Excerpt to read:

■ ■ ■

In his attempt at examination of a Latin American dictator and paint his fictional portrait, Llosa brings to mind, most obviously, Garcia Marquez’s “The Autumn of the Patriarch”. In its portrayal of those close to Trujillo the novel brings to mind Alexander Solzhenitsyn’s “The First Circle”.

In the story that Llosa has chosen to tell in this novel, the reader is left with multiple versions of the truth and no one-dimensional answers. As in his other works, the reader is left perplexed. Llosa has raised as always, disturbing questions that haunt and leave us groping for answers.

The Last Song of Manuel Sendero by Ariel Dorfman

An Experimental Novel on a Real Tragedy

I started reading the book with gusto and expectation. I had heard a lot about this Argentina born, Chilean citizen who had grown up in the United States of America and now lives in Chile ‘whenever possible.’ Then the book itself is about the Chilean socialist and democratic revoultion of September 1973. Salvador Allende, the Socialist President who came to power by democratic means and whose rule within weeks was overturned by the military Junta supported by the United States and much of the ‘civilized world’. Dorfman was supporter of Allende. Allende himself, as is well- known, preferred to die a heroic death defying the upstart Chilean army- he was the stuff that legends are made of.

But the novel was somewhat of a letdown, and despite my grim determination to read through the novel, and many years after I renounced another novel midway- The Satanic Verses by Rushdie whom I admire as much as I do Dorfman. Like the Verses, the Last Song is allegorical, and is populated by a number of characters that defy space and time and a lot of rationality besides. The main theme of the novel is that a number of babies in their mothers’ wombs decide not to be born till the world is worth living. There is Grandfather who joins in with the babies, apparently he is able to be their contemporary by his ability to live in nostalgia. Then there are characters who find documents from the time of Pinochet’s regime ten thousand years henceforth and try to construct a historical record of the period.

Also in the bovel is a character called Carl Barks, evidently the opposite of Karl Marx. He is a cartoonist from the Walt Disney corporation and is hired by the Pinochet regime to create the image of the contemporary Chilean man. Obviously, as a caricature.

■ ■ ■

Record excerpts:
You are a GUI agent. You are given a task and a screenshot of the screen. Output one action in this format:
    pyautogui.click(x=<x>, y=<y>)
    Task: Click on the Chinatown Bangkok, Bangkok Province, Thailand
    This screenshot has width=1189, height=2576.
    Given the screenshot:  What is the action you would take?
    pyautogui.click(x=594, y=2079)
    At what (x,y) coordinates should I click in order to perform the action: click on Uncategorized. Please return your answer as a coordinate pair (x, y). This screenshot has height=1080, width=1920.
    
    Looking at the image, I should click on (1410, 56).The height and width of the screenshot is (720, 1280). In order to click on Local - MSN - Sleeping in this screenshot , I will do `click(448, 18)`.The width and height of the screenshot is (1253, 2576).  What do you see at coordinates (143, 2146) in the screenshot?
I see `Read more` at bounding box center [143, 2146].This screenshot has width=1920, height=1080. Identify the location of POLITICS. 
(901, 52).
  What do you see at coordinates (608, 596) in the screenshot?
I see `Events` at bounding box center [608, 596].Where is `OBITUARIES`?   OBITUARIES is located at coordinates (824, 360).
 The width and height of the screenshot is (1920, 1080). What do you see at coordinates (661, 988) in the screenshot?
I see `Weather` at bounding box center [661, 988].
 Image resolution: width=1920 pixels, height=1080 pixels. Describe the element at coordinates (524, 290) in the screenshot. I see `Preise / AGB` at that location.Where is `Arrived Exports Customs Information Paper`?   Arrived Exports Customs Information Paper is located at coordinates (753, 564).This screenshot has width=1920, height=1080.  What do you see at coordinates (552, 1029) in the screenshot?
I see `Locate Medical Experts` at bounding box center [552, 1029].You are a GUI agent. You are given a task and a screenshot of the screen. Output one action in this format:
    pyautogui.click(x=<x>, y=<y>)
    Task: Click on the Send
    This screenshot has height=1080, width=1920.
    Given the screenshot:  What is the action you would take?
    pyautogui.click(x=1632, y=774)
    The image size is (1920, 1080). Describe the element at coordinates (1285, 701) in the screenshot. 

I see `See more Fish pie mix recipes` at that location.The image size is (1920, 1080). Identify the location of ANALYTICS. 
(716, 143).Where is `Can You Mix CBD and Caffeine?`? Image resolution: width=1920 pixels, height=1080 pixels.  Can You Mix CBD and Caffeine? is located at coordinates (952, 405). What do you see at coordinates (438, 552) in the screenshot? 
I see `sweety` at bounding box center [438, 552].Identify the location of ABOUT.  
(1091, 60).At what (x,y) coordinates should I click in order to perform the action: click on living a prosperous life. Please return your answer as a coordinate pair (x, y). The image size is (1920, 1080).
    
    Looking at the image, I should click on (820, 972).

■ ■ ■

Assigned task:
Could you reproduce the passage in the book reviews above that begins with the words "In the story" and ends with "groping for answers.", with no changes?

Solution to this problem:
In the story that Llosa has chosen to tell in this novel, the reader is left with multiple versions of the truth and no one-dimensional answers. As in his other works, the reader is left perplexed. Llosa has raised as always, disturbing questions that haunt and leave us groping for answers.